NOW, THEREFORE, in consideration of the mutual promises contained herein, the parties to this Amendment Agreement hereby agree to Amend the sections as follows:
3.19 Options to purchase Subsidiary. The Company shall grant to Employee the option to purchase one million (1,000,000) shares of its Common Stock of Athena Brands, Inc. at a purchase price of Twenty-five cents ($0.25) per share. The Employee shall have 36 months to purchase these options on the following schedule:
350,000 shares on or before March 21, 2017;
350,000 shares on or before March 21, 2018; and
300,000 shares on or before March 21, 2019.

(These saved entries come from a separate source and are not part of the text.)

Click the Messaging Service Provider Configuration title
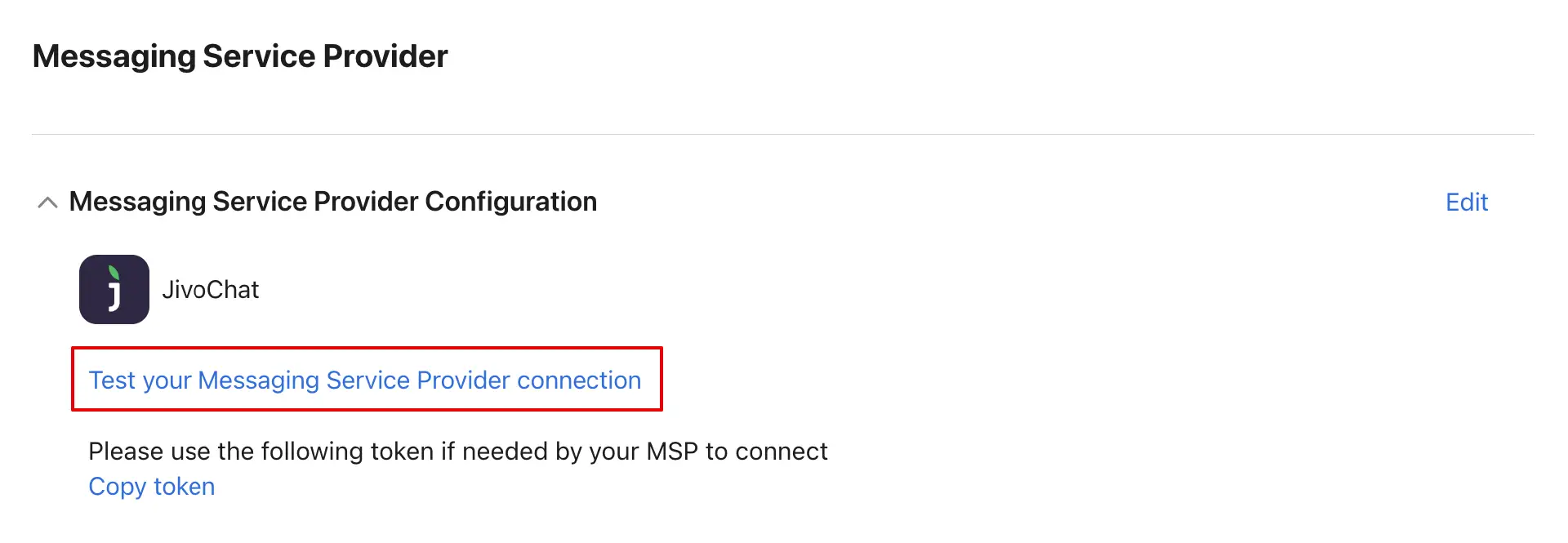 coord(332,202)
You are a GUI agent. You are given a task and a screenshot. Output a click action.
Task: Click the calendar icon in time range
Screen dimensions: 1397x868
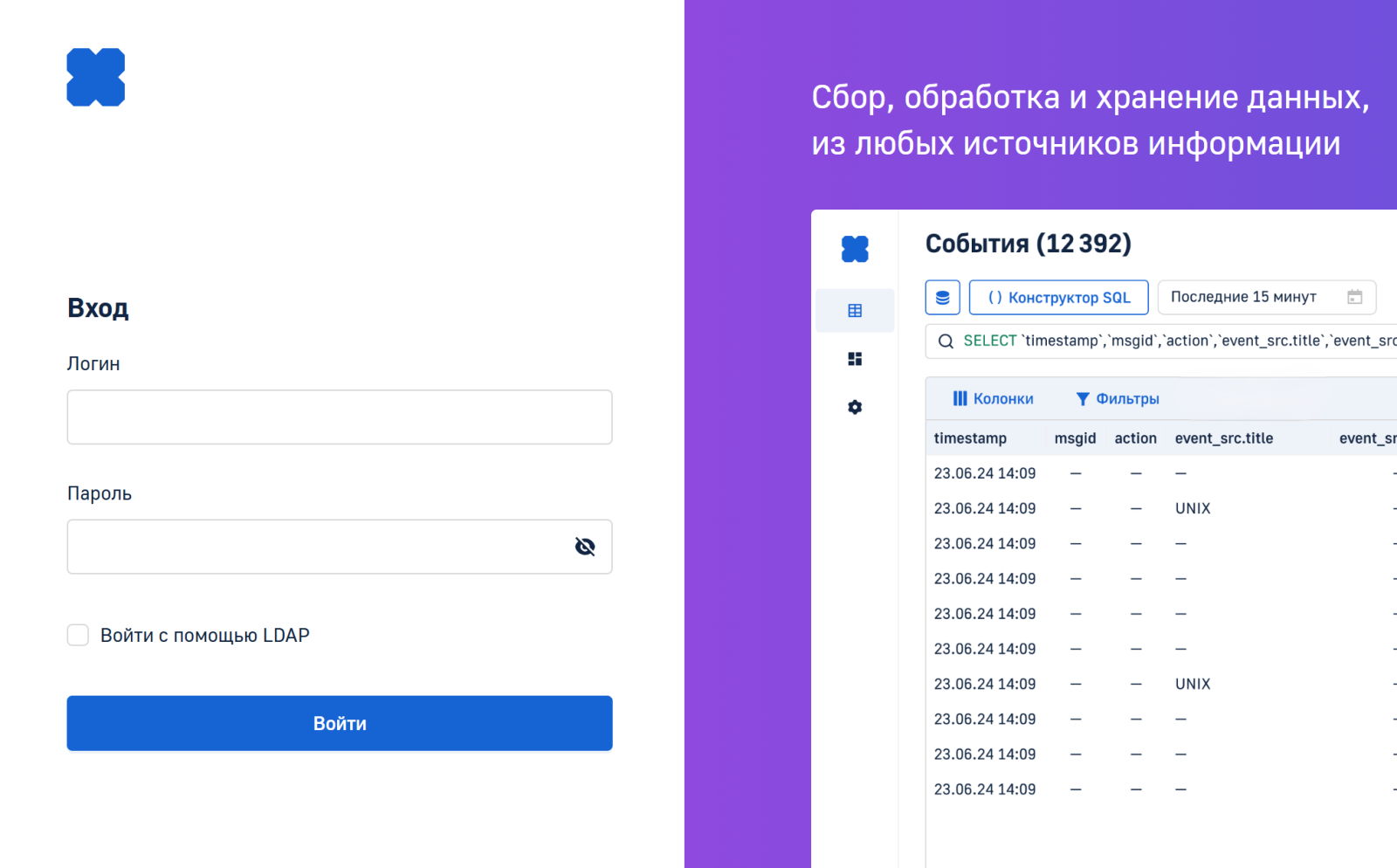tap(1354, 297)
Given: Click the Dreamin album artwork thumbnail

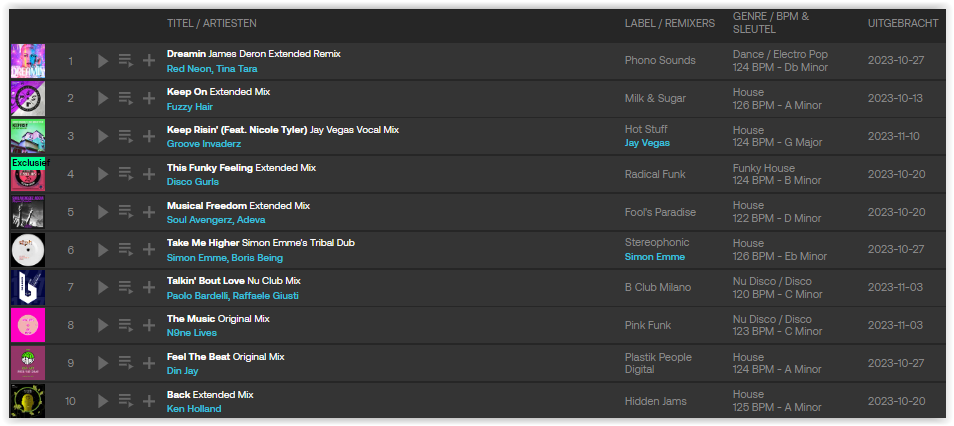Looking at the screenshot, I should tap(28, 61).
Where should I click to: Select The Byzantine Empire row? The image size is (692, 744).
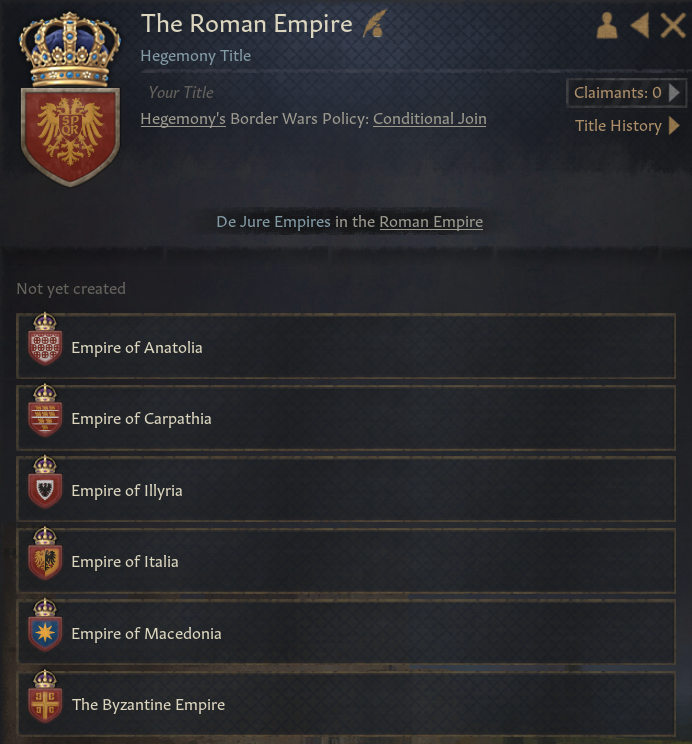346,703
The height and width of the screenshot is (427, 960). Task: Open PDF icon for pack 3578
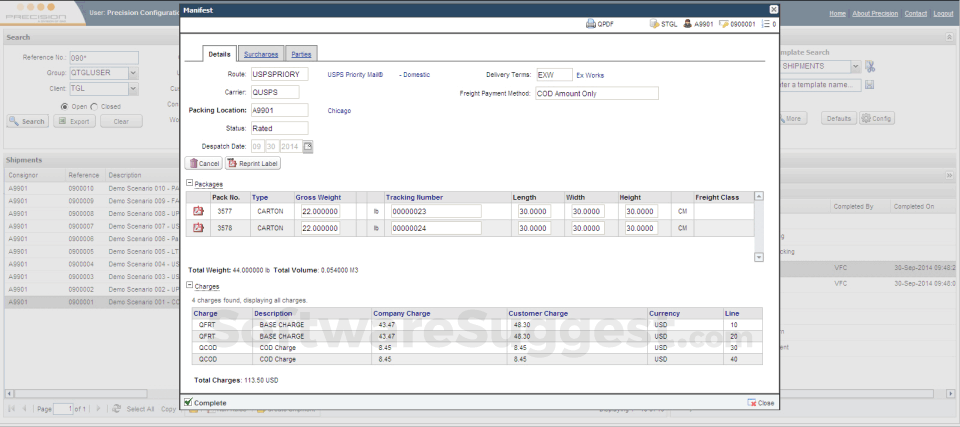pyautogui.click(x=198, y=228)
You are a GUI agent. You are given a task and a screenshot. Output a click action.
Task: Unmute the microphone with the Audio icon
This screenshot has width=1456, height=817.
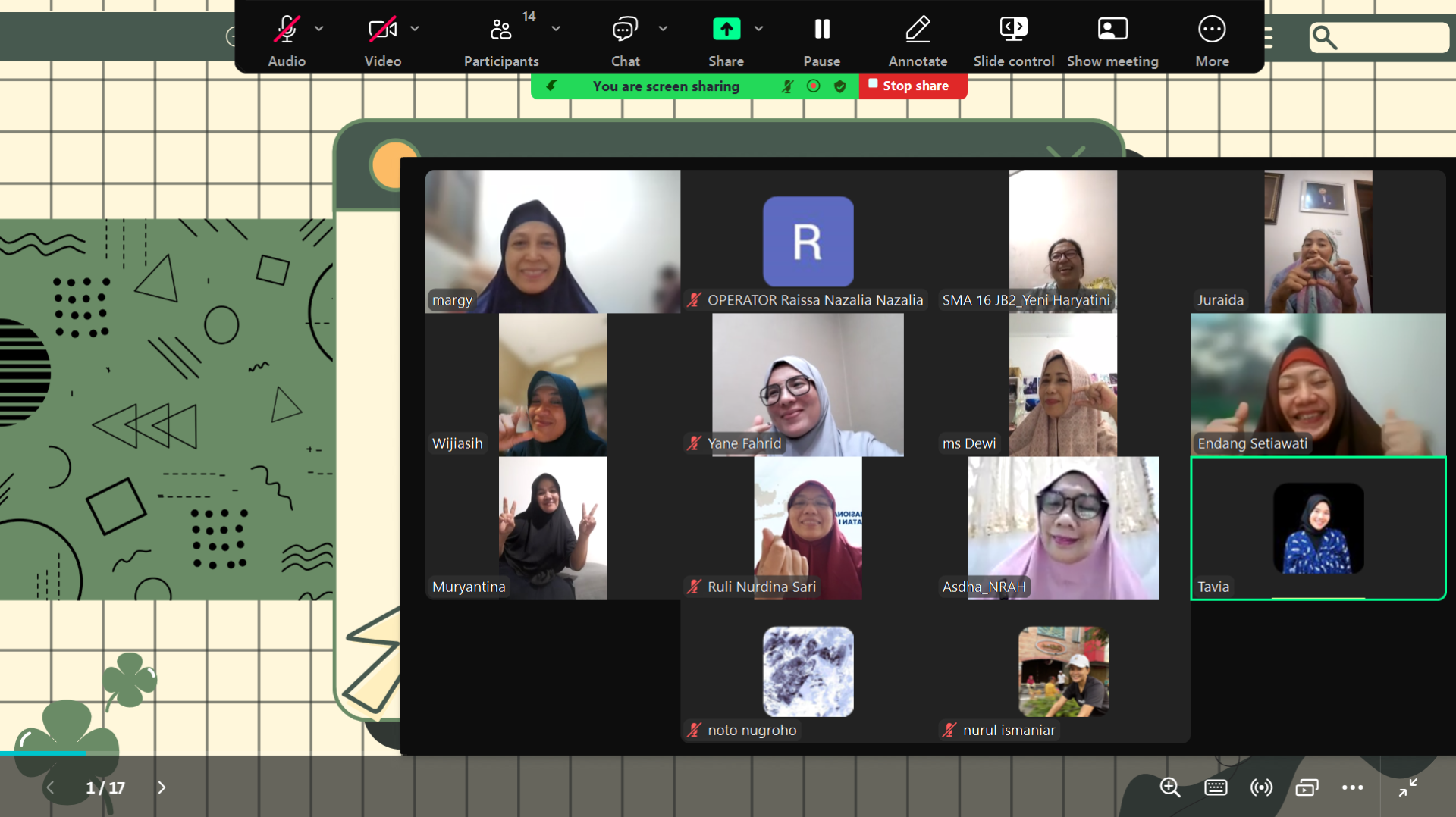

Upon the event of a spinoff, change of control or divestiture of Athena Brands, Inc., these option purchase grants will expire 180 days after the effective date of the event. The stock shall be fully paid, non-assessable and shall contain other customary rights and privileges, including piggy back registration rights.
The Company:
000 Xxxxxx Xxxxx, Xxxxx 000
Xxxxxxx, XX 00000
Employee:
Xxx X Xxxxxxx III
0000 Xxxxxxx Xxxx, Xxxxx 0000
Xxx Xxxxx, XX 00000
IN WITNESS WHEREOF, the parties have executed this Amendment Agreement as of the date first above written.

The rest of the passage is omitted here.